Email Metadata Supported by Colligo
Email Metadata | SharePoint Column Name | Type |
Attachment | Attachment | Yes/No |
Bcc | Bcc | Text (single or multi-line) |
Bcc-Address | Bcc-Address | Text (single or multi-line) |
Bcc-Type | Bcc-Type | Text |
Categories | Categories | Text |
Cc | Cc | Text (single or multi-line) |
Cc-Address | Cc-Address | Text (single or multi-line) |
Cc-Type | Cc-Type | Text |
Conversation | Conversation | Text |
From | From | Text (single or multi-line) |
From-Address | From-Address | Text (single or multi-line) |
From-Type | From-Type | Text |
Importance | Importance | Number |
Received | Received | Date/Time |
Received-UTC | Received-UTC | Date/Time |
Sensitivity | Sensitivity | Number |
Sent | Sent | Date/Time |
Sent-UTC | Sent-UTC | Date/Time |
Signed By | Signed By | Text |
Subject* | Subject | Text *Note: The email subject will be copied to the Title column by default |
To | To | Text (single or multi-line) |
To-Address | To-Address | Text (single or multi-line) |
To-Type | To-Type | Text |
The Colligo Email Manager User Experience
Colligo Email Manager for M365 is designed to minimize the time required to accurately inject emails into SharePoint.
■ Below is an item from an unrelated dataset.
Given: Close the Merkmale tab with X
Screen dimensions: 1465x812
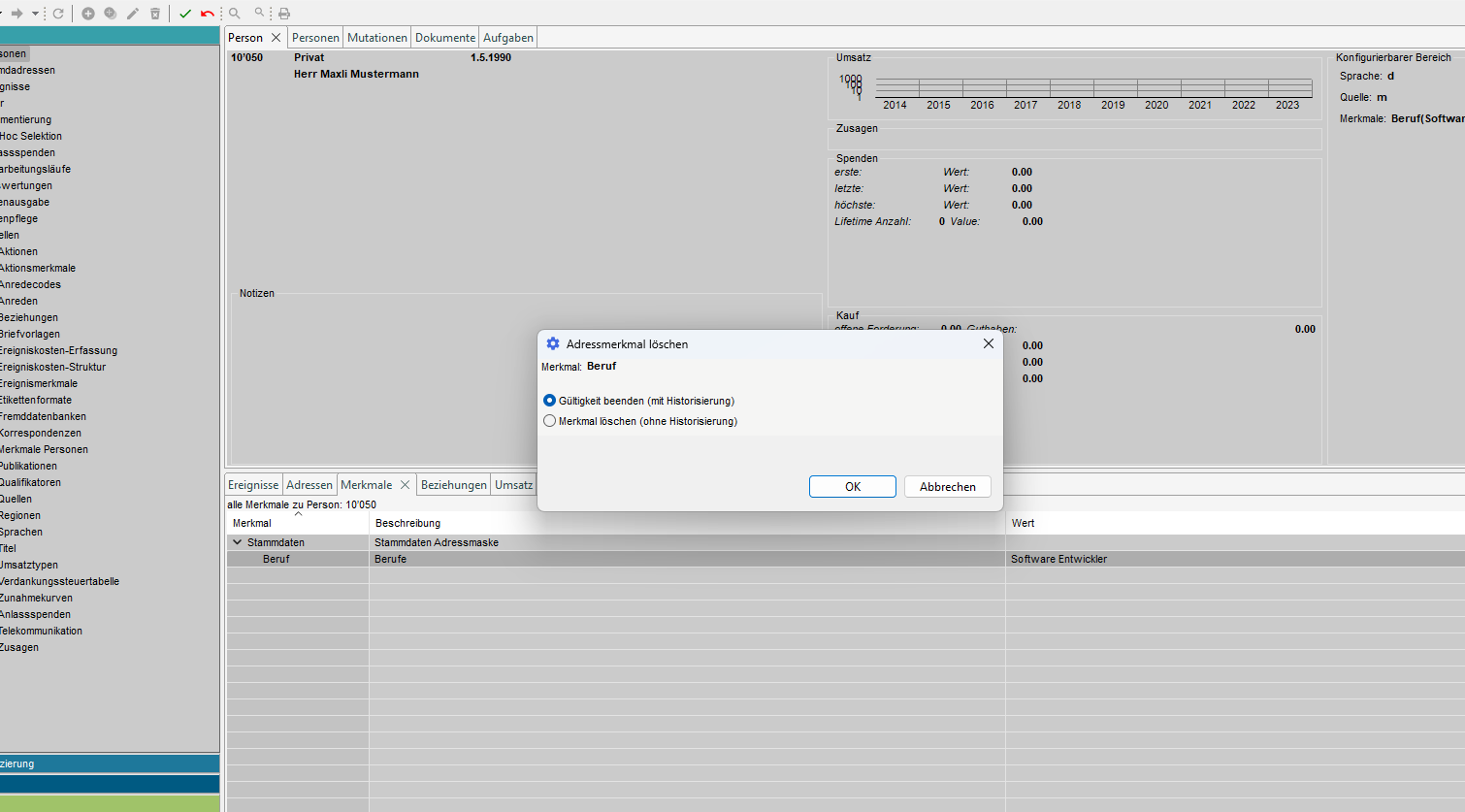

This happens through automation including prompts where to file documents based on sender, automatic metadata extraction from emails, and compliance with default and required metadata rules set up in SharePoint.
Here is a sample screen where metadata is applied. The first selection is Content Type, which determines which metadata fields appear on the input form. Colligo supports all the standard metadata column types including Managed Metadata (recommended method), Choice, Yes/No, Text, Lookup, etc.
Note you can set the Microsoft Retention Labels at this point along with other metadata if set up.
Optimizing Library View Design for Emails
Collecting metadata is essential. But so is how those documents, particularly emails, are displayed in your libraries. Library Views determine how documents are displayed to users, including the metadata columns that are available to sort and filter documents.
The default View for an out-of-the-box SharePoint or Microsoft Teams library does not show helpful email metadata. It will only sort documents in the order they have been copied into SharePoint.
Unhelpful Default View in a New Document Library
This default view has many deficits:
- No email subject, just an unhelpful file name
- The Modified date has no relation to the date the email was actually received
- No other metadata is displayed to identify the project or customer or topic of emails
A better view will include:
- Title column contains the email subject
- From column identifies the sender
- Received column indicates the date the email was received (not when it was filed). Sorting on the received column from newest to oldest is helpful
- Any other metadata columns needed to identify the purpose of the email or a workflow task
Content Type Tips
We recommend SharePoint Content Types as the method to organize your metadata in SharePoint. A Content Type has its own set of metadata columns and can also have its own document template associated with it. Content Types are hierarchical sub-types inheriting the properties of the parent type. This saves time and ensures consistency between related Content Types. For example, you can create a generic content type called ‘email’ based on the ‘document’ Content Type where you add the metadata columns for email. Then you can create a department-specific email Content Type based on that ‘email’ content type that will include all those email columns plus any columns that you need for a specific business purpose. For example, an “HR Job Applications” Content Type may include all the ‘email’ columns plus additional columns for the position applied for, department, and the applicant’s name.
Summary
- Including email in your Information Architecture design is essential when you consider how many company records and knowledge flow in by email.
- Storing email in SharePoint with automatically extracted metadata is ideal to capture and preserve records and knowledge.
- Colligo Email Manager facilitates quick and easy email capture along with pertinent metadata. This ensures optimal email management.